I have the similar problem (timeout here, mac m2)
helm install spark-operator/spark-operator --namespace spark-operator --set sparkJobNamespace=default --set webhook.enable=true --generate-name --debug
UPD:
seems
helm install eee spark-operator/spark-operator --namespace spark-operator --set sparkJobNamespace=default --set webhook.enable=true --debug --version 1.2.7
Forced to use Chart version 1.2.7 to make it work
Fun fact that this is the only working version (1.2.5 also has timeout)

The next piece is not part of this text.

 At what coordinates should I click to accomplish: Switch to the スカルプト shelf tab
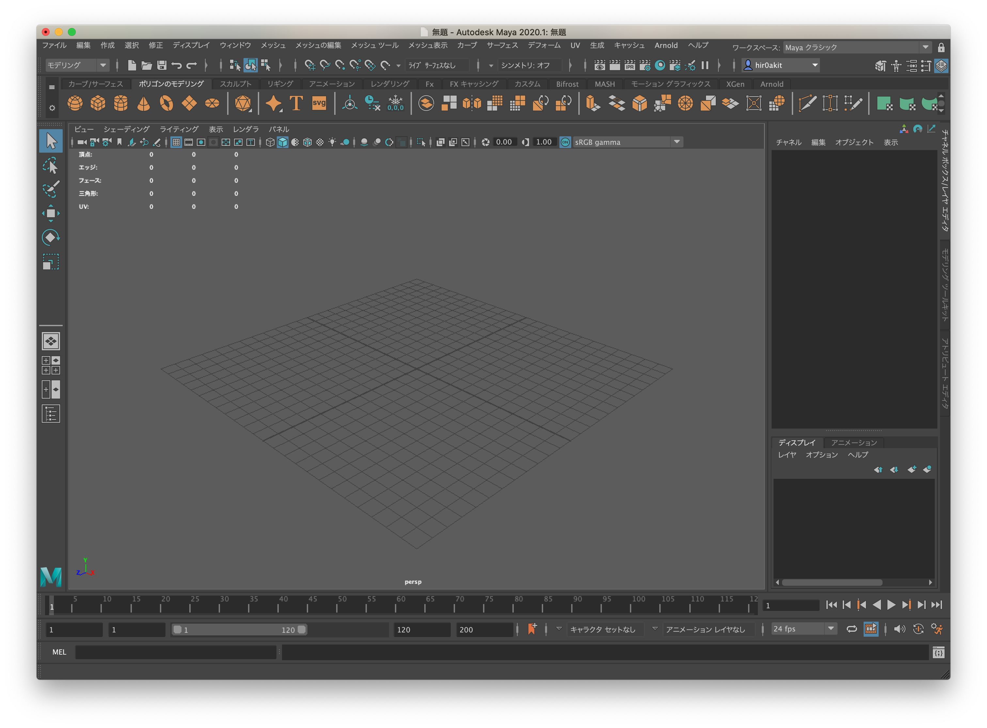click(x=236, y=84)
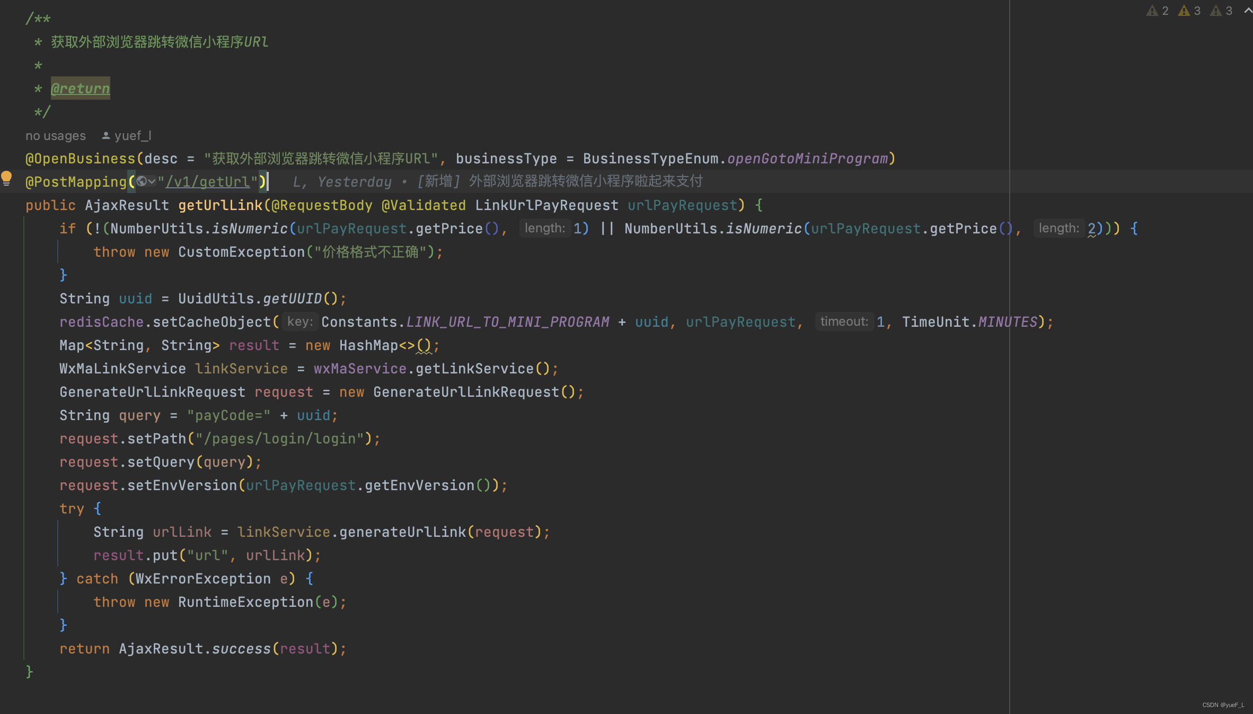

Do you have any problems with 1.2.7? For example, I don't see driver-pods creating while running spark-pi example, maybe because this is the first k8s touch from my side)
#
# Copyright 2017 Google LLC
#
# Licensed under the Apache License, Version 2.0 (the "License");
# you may not use this file except in compliance with the License.
# You may obtain a copy of the License at
#
# https://www.apache.org/licenses/LICENSE-2.0
#
# Unless required by applicable law or agreed to in writing, software
# distributed under the License is distributed on an "AS IS" BASIS,
# WITHOUT WARRANTIES OR CONDITIONS OF ANY KIND, either express or implied.
# See the License for the specific language governing permissions and
# limitations under the License.
apiVersion: "sparkoperator.k8s.io/v1beta2"
kind: SparkApplication
metadata:
name: spark-pi
namespace: default
spec:
type: Scala
mode: cluster
image: "spark:3.5.0"
imagePullPolicy: Always
mainClass: org.apache.spark.examples.SparkPi
mainApplicationFile: "local:///opt/spark/examples/jars/spark-examples_2.12-3.5.0.jar"
sparkVersion: "3.5.0"
sparkUIOptions:
serviceLabels:
test-label/v1: 'true'
restartPolicy:
type: Never
volumes:
- name: "test-volume"
hostPath:
path: "/tmp"
type: Directory
driver:
cores: 1
coreLimit: "1200m"
memory: "512m"
labels:
version: 3.5.0
serviceAccount: spark-operator-spark
volumeMounts:
- name: "test-volume"
mountPath: "/tmp"
executor:
cores: 1
instances: 1
memory: "512m"
labels:
version: 3.5.0
volumeMounts:
- name: "test-volume"
mountPath: "/tmp"